> INSTRUCTIONS FOR THE TASK:
Type out each record word for word. Pictures stay out.

> INFORMATION:
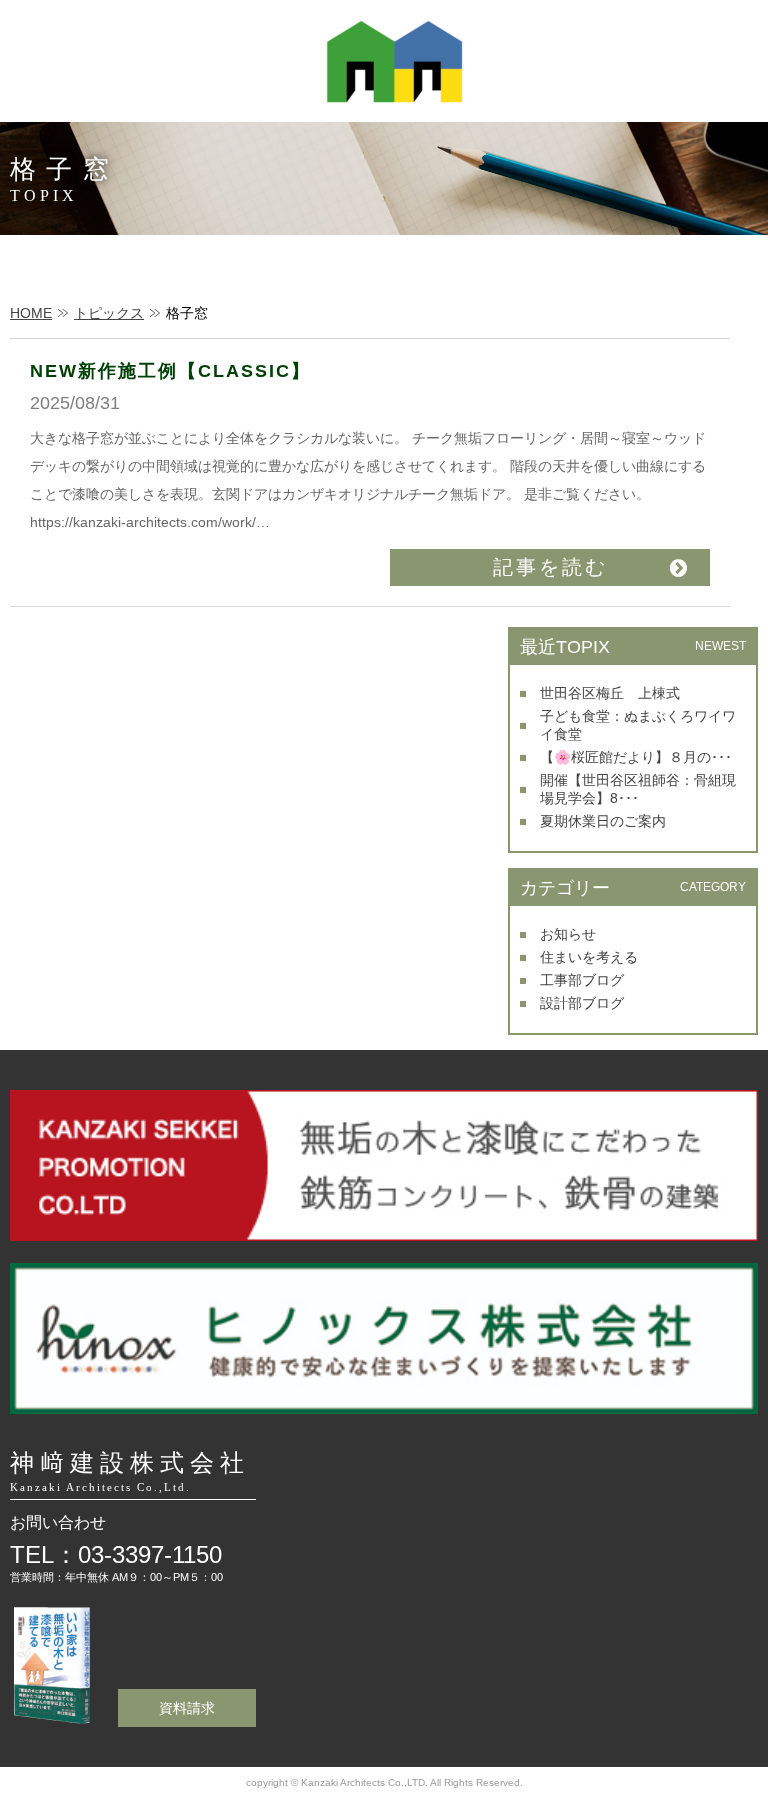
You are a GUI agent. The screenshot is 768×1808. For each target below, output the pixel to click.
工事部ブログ (582, 980)
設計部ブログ (582, 1003)
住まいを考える (589, 957)
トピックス (109, 313)
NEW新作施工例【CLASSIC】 (170, 371)
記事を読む (550, 567)
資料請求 (187, 1708)
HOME (31, 313)
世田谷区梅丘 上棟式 (610, 693)
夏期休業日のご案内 (603, 821)
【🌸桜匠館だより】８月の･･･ (636, 757)
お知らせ (568, 934)
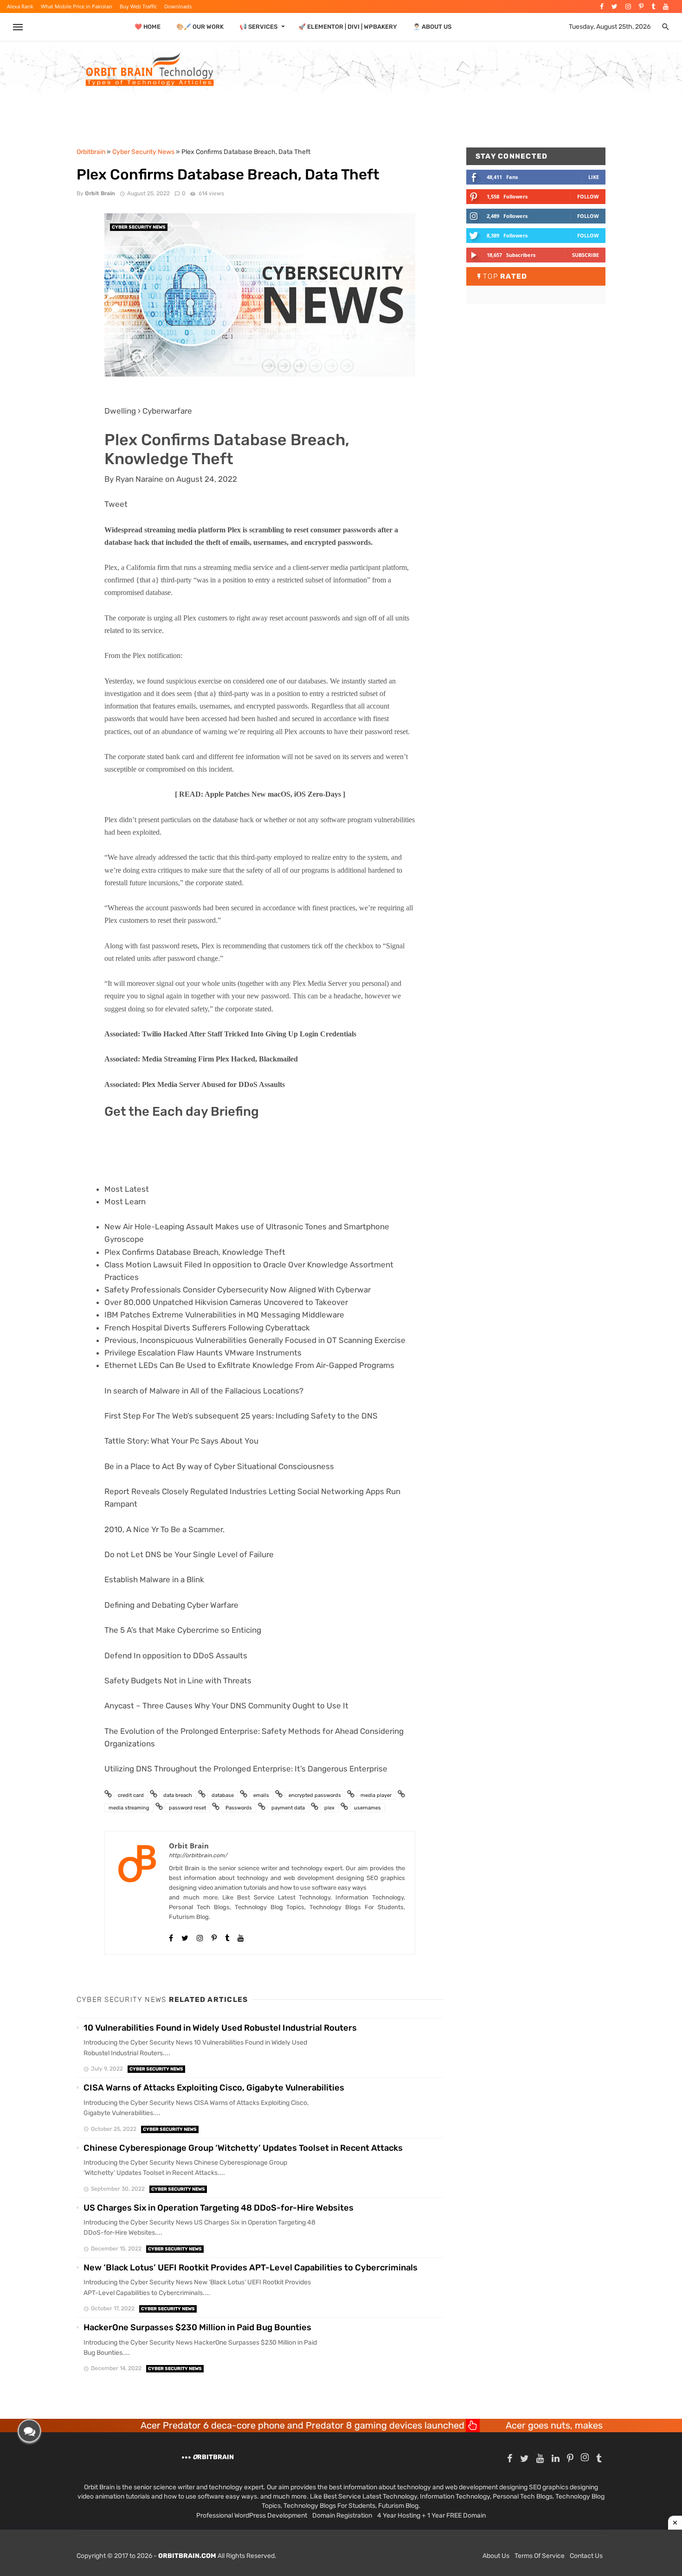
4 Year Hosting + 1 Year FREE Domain (431, 2515)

> RESPONSE:
You are a GUI agent. The screenshot is 768×1808. For each target below, output the pixel to click.
工事部ブログ (582, 980)
設計部ブログ (582, 1003)
住まいを考える (589, 957)
トピックス (109, 313)
NEW新作施工例【CLASSIC】 (170, 371)
記事を読む (550, 567)
資料請求 (187, 1708)
HOME (31, 313)
世田谷区梅丘 上棟式 (610, 693)
夏期休業日のご案内 (603, 821)
【🌸桜匠館だより】８月の･･･ (636, 757)
お知らせ (568, 934)
4 Year Hosting + 1 Year FREE Domain (431, 2515)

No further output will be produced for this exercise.